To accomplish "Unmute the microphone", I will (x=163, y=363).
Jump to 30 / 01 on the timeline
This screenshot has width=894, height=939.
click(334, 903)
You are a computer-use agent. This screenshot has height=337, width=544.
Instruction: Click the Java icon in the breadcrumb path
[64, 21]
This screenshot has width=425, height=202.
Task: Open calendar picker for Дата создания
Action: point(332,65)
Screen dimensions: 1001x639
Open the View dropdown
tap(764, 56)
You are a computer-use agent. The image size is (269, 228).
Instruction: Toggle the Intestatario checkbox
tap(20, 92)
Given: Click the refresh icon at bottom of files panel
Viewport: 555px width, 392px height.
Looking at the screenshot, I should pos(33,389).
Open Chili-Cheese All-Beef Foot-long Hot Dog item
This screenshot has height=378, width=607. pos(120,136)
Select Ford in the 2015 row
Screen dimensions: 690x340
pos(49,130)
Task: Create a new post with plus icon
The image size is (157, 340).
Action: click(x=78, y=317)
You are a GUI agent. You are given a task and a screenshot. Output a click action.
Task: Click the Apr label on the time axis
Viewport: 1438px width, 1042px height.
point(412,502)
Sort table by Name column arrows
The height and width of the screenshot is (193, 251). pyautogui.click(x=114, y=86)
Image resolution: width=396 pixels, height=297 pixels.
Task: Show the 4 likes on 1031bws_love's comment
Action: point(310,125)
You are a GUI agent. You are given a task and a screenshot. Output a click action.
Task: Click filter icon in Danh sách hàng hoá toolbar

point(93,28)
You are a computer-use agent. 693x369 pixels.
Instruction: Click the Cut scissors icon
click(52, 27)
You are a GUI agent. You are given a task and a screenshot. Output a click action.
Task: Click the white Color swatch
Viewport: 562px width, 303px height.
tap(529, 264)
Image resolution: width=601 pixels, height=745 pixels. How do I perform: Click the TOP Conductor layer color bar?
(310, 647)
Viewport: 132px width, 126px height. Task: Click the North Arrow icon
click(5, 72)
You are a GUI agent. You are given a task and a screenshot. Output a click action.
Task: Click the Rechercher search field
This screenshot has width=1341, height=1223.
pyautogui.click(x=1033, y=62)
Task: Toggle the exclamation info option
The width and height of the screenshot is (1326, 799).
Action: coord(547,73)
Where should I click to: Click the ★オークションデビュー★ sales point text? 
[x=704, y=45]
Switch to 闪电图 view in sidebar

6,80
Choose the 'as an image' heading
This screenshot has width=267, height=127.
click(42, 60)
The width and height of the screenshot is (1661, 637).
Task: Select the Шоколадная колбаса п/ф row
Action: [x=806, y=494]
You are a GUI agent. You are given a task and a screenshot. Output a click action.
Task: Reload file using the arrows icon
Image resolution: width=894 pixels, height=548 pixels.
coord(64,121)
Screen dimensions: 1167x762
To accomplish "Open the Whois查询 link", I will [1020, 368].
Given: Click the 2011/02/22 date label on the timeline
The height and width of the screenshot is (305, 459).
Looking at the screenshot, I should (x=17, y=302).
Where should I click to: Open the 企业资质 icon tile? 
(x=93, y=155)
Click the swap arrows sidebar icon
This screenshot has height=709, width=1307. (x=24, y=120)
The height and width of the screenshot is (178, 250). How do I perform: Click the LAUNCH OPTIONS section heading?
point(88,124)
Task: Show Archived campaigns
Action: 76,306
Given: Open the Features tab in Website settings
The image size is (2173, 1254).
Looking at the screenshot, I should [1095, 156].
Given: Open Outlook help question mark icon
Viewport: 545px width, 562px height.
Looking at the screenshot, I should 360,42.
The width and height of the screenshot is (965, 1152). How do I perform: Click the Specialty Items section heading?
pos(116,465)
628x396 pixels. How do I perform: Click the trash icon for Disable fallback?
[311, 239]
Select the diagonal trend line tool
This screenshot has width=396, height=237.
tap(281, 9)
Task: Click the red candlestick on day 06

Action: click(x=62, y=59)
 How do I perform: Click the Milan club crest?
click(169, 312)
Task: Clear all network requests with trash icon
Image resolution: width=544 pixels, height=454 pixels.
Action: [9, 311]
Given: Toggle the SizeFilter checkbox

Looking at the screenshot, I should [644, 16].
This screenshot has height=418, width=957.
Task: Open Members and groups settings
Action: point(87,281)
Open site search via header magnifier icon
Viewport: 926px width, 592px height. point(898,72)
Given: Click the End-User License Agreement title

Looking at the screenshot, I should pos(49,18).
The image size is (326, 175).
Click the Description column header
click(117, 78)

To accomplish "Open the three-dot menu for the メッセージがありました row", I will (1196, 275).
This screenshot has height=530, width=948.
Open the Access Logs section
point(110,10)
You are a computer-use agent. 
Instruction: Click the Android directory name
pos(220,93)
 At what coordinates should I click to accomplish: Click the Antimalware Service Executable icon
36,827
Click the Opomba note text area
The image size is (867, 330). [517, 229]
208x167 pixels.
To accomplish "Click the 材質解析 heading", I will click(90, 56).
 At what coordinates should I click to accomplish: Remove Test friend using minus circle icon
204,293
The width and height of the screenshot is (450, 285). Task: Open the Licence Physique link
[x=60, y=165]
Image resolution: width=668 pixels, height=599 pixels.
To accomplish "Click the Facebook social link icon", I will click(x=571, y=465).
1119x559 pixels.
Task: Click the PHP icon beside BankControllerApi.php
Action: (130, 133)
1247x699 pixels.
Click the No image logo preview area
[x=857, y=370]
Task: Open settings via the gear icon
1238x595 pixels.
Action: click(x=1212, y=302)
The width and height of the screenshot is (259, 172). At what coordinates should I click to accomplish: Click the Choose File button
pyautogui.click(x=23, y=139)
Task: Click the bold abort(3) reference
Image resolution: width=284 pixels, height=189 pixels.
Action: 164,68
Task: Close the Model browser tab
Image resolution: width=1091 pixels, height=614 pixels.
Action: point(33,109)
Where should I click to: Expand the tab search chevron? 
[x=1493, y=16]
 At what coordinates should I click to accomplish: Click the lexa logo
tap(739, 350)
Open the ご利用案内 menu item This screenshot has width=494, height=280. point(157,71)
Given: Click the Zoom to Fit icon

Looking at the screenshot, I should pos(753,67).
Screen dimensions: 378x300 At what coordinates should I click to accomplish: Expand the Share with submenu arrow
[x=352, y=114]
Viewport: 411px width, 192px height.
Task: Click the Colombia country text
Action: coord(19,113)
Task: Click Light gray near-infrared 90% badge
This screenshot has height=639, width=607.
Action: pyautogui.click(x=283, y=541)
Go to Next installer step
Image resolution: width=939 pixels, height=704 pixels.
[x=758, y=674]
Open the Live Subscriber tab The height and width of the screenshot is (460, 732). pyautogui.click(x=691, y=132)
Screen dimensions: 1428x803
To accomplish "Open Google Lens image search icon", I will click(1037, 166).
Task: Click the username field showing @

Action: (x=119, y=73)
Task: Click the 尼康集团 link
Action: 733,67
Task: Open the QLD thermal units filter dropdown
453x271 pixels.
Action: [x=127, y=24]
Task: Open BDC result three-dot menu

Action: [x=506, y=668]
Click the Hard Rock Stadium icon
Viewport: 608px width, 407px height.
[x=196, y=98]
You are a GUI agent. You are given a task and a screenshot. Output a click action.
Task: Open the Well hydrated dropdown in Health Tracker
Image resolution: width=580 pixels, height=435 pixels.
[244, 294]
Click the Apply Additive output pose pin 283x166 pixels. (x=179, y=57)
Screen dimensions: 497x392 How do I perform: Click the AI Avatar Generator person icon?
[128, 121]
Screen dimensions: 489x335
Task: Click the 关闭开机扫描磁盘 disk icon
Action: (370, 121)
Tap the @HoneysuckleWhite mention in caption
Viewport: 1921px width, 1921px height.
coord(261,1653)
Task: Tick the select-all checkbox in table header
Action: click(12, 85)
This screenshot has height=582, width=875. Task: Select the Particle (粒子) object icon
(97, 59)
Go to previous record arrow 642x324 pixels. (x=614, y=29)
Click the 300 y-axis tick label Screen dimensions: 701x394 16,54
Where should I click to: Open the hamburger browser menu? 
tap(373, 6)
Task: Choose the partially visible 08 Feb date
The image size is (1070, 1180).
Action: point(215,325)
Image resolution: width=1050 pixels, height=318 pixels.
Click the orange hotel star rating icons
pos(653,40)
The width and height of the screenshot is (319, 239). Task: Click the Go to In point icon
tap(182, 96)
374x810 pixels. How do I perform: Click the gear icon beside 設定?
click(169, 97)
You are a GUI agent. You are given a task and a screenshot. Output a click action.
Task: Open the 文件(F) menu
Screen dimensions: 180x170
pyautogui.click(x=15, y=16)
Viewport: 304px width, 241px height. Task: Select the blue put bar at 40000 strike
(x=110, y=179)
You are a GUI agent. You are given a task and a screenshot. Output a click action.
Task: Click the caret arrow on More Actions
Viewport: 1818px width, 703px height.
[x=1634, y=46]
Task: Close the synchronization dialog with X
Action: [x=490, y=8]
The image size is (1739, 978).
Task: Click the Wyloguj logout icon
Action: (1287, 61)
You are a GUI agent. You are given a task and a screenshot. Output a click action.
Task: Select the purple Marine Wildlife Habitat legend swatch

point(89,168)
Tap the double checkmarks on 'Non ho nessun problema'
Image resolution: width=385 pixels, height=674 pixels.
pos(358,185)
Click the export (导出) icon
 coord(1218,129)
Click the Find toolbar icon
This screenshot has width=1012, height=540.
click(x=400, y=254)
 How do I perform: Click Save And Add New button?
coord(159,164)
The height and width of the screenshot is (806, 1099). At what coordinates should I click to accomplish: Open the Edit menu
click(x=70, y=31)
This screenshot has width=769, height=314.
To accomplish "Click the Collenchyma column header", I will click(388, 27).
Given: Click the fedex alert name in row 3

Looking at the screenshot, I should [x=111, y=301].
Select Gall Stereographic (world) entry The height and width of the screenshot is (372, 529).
========
**Task statement:** Above is a listing; print exactly its lines from the one with "The width and height of the screenshot is (1326, 799)." through the one with "Screen dimensions: 1167x762", and no other lines.

**Exercise solution:**
The width and height of the screenshot is (1326, 799).
Action: coord(547,73)
Where should I click to: Click the ★オークションデビュー★ sales point text? 
[x=704, y=45]
Switch to 闪电图 view in sidebar

6,80
Choose the 'as an image' heading
This screenshot has width=267, height=127.
click(42, 60)
The width and height of the screenshot is (1661, 637).
Task: Select the Шоколадная колбаса п/ф row
Action: [x=806, y=494]
You are a GUI agent. You are given a task and a screenshot. Output a click action.
Task: Reload file using the arrows icon
Image resolution: width=894 pixels, height=548 pixels.
coord(64,121)
Screen dimensions: 1167x762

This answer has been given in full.